● **What is required**
Put the material from the line containing "Where should I" through the end into a Markdown table with columns named No. and Line, numbering each row and skipping blank lines. Omit the pictures.

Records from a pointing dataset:
###

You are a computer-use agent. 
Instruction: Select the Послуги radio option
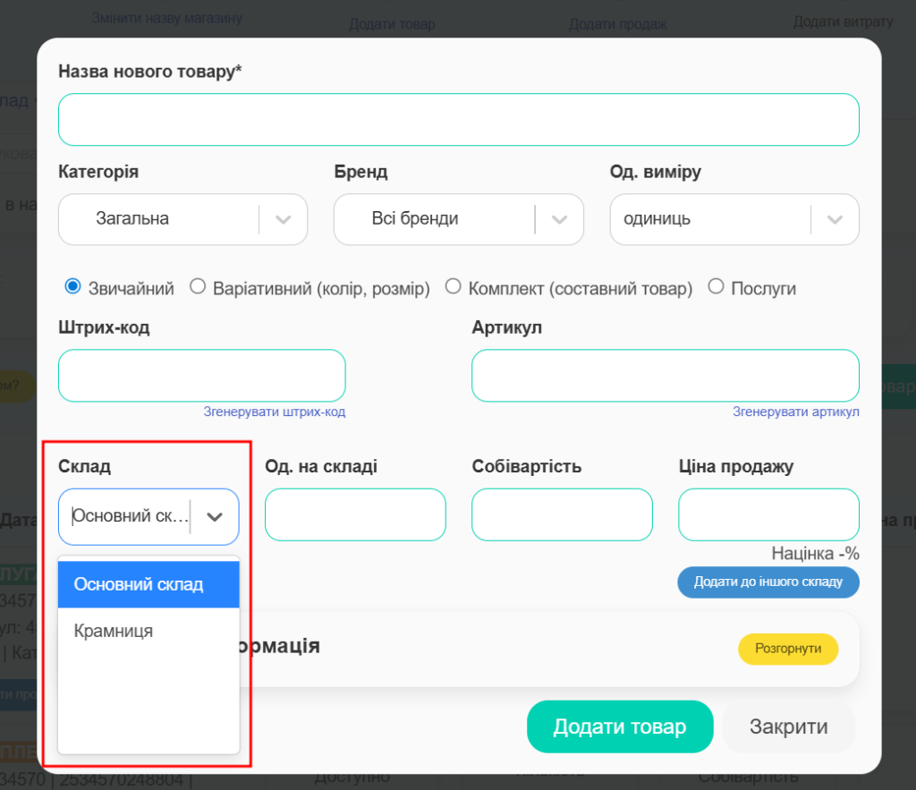[716, 287]
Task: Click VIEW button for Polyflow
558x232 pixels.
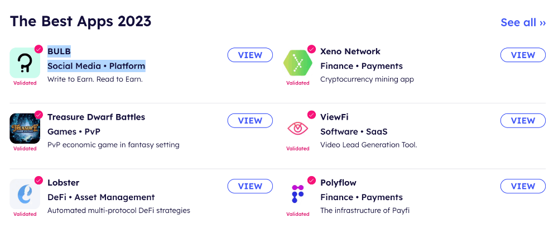Action: [x=523, y=186]
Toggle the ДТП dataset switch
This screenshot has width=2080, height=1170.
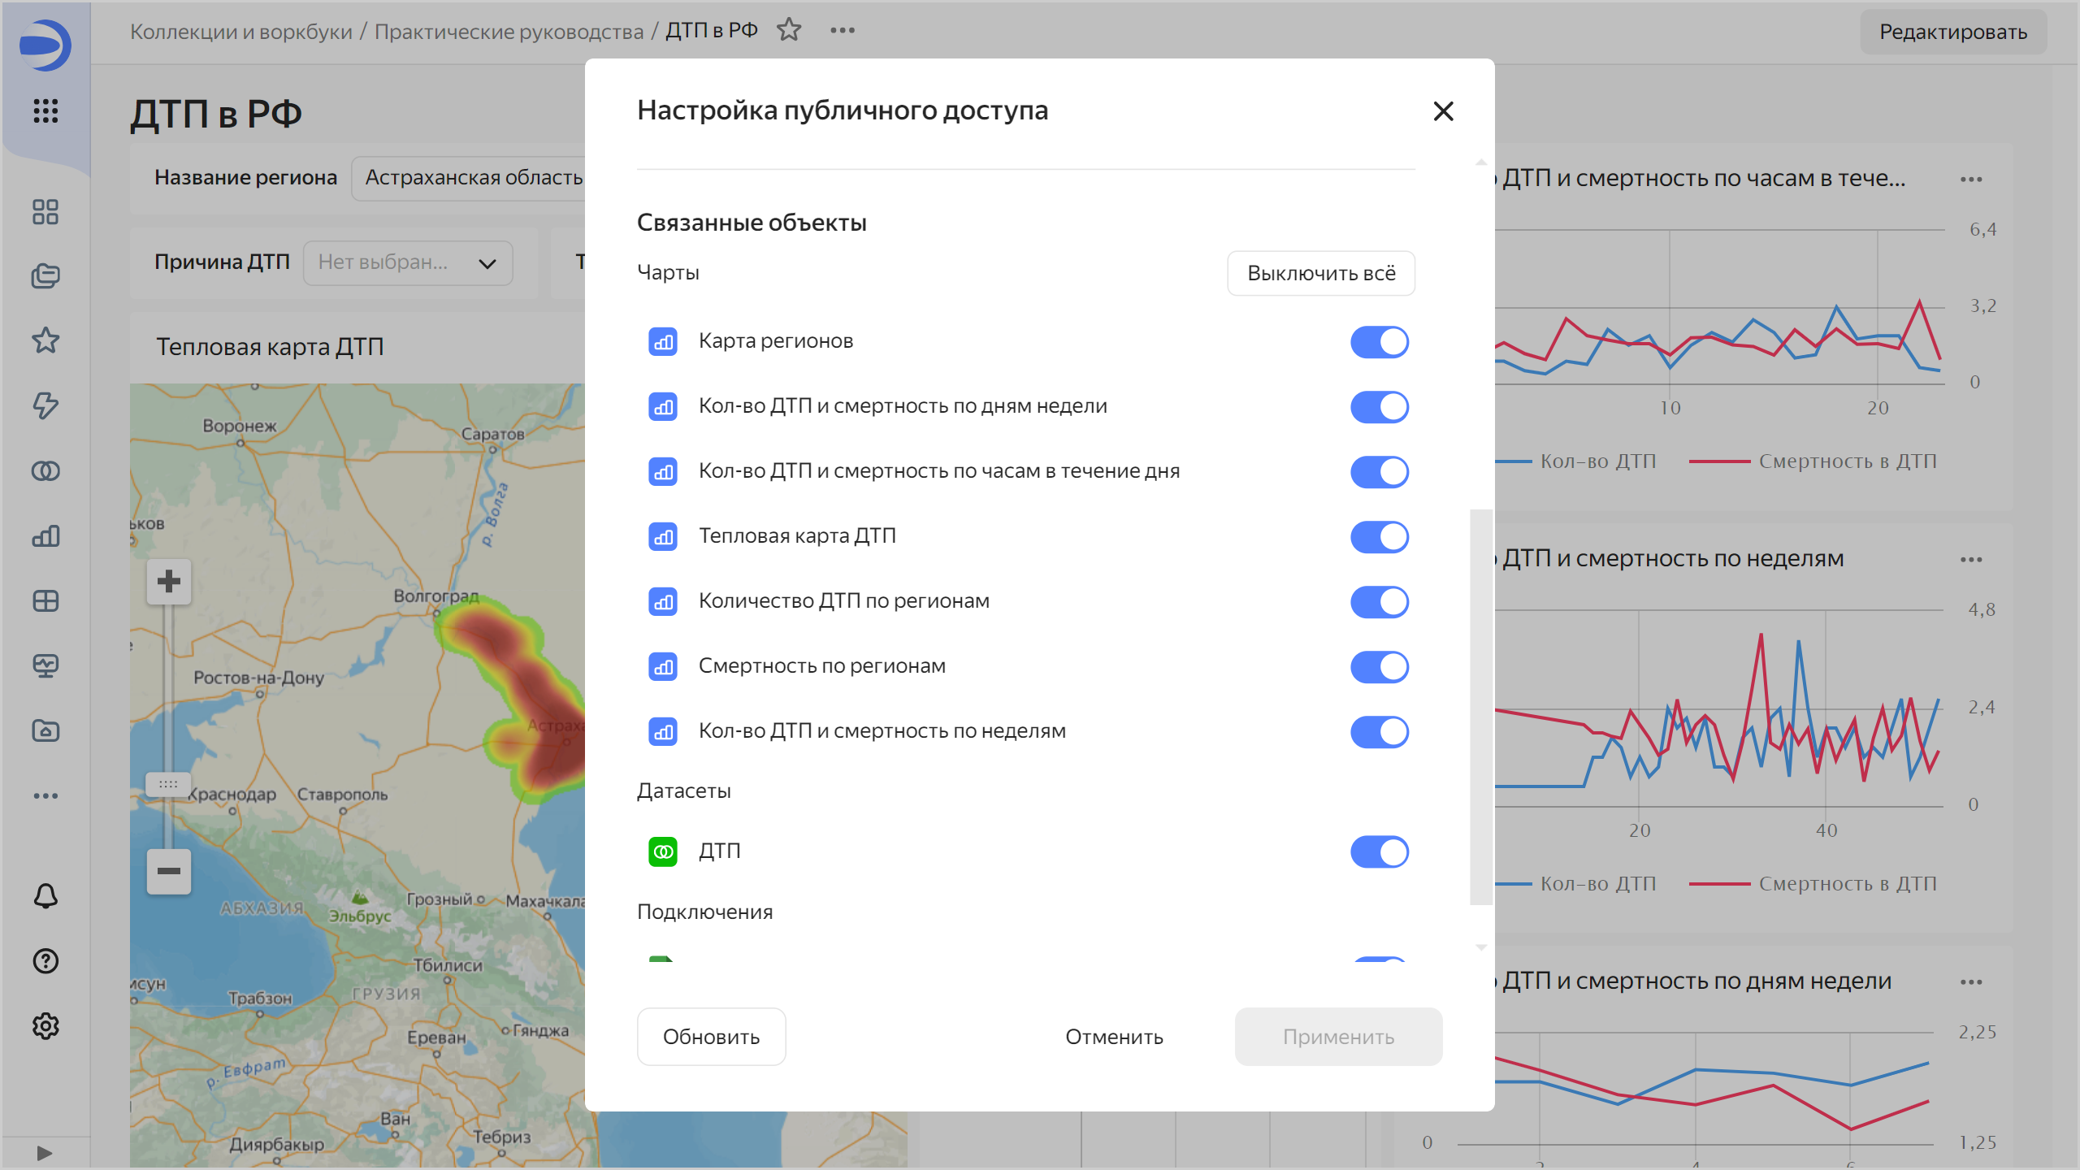click(1379, 852)
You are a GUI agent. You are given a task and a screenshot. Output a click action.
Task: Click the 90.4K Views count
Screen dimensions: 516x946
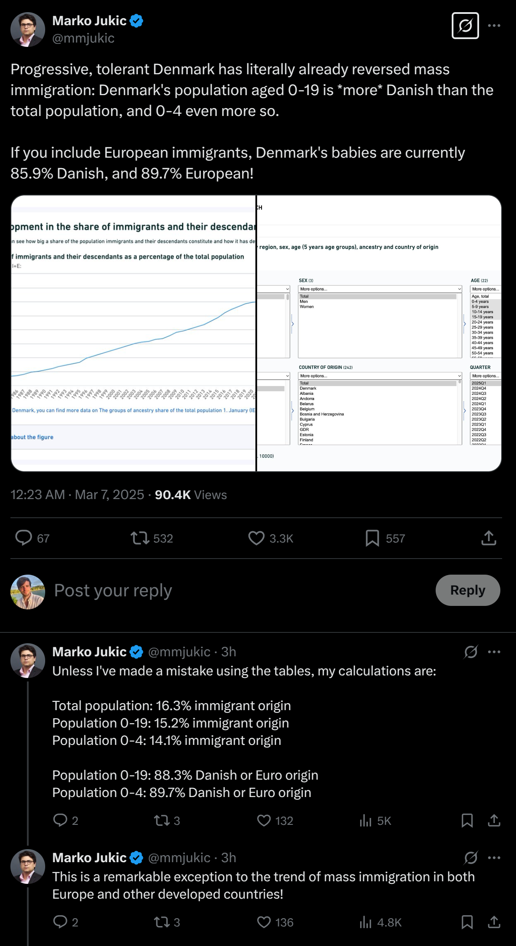tap(191, 495)
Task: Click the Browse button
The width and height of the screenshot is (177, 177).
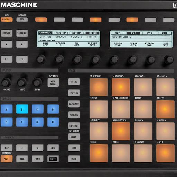Action: coord(7,33)
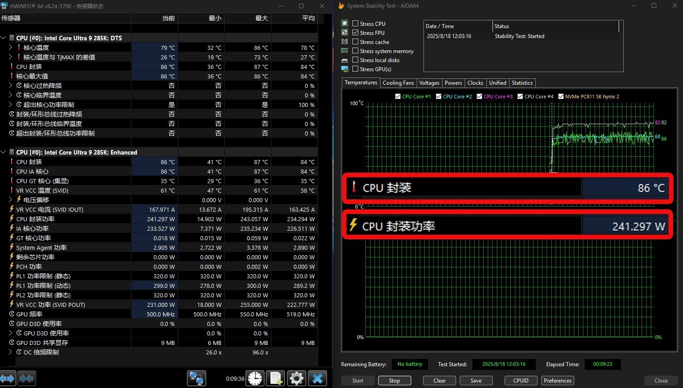Open the Statistics tab in AIDA64

pyautogui.click(x=522, y=83)
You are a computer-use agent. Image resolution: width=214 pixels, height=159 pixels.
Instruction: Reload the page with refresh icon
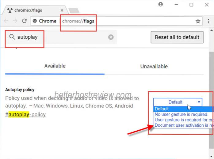(x=24, y=21)
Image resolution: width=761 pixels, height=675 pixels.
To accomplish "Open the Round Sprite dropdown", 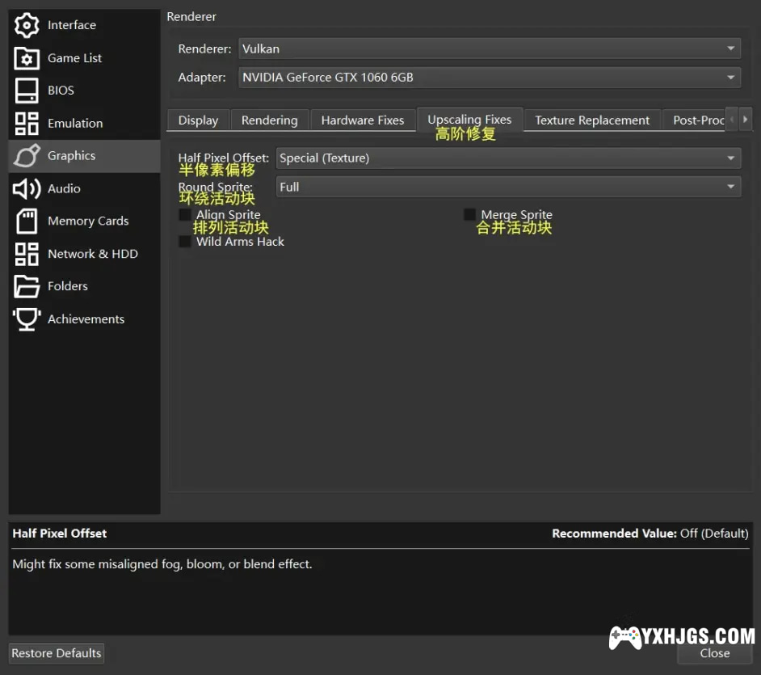I will click(507, 187).
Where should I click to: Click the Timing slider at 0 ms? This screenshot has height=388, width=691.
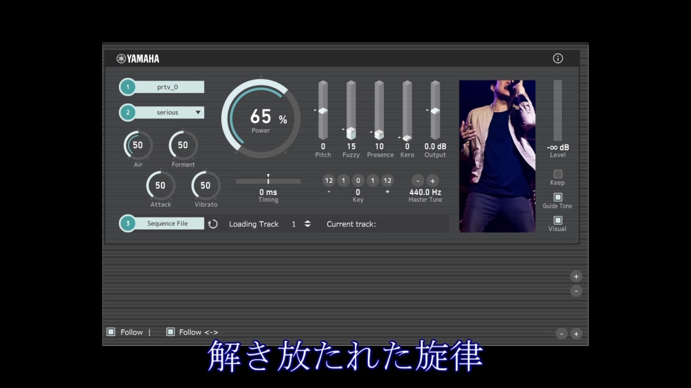click(x=268, y=181)
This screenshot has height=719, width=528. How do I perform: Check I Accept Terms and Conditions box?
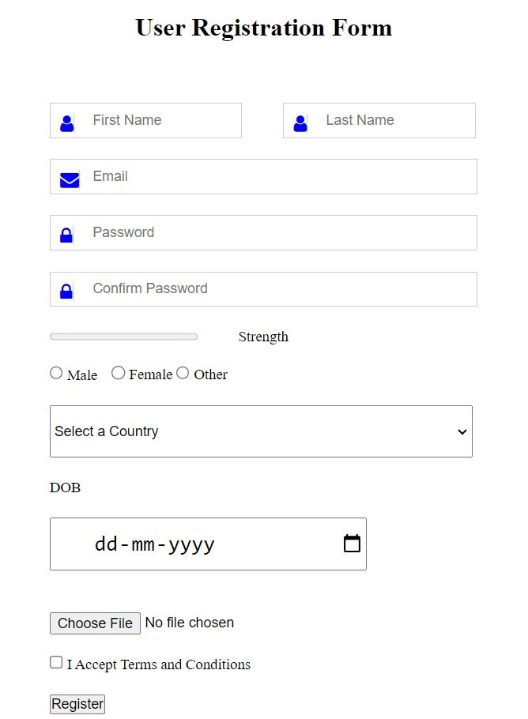coord(56,662)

###

● **Written solution**
| No. | Line |
|---|---|
| 1 | Where should I click to: Click the Timing slider at 0 ms? This screenshot has height=388, width=691. |
| 2 | click(x=268, y=181) |
| 3 | This screenshot has height=719, width=528. How do I perform: Check I Accept Terms and Conditions box? |
| 4 | coord(56,662) |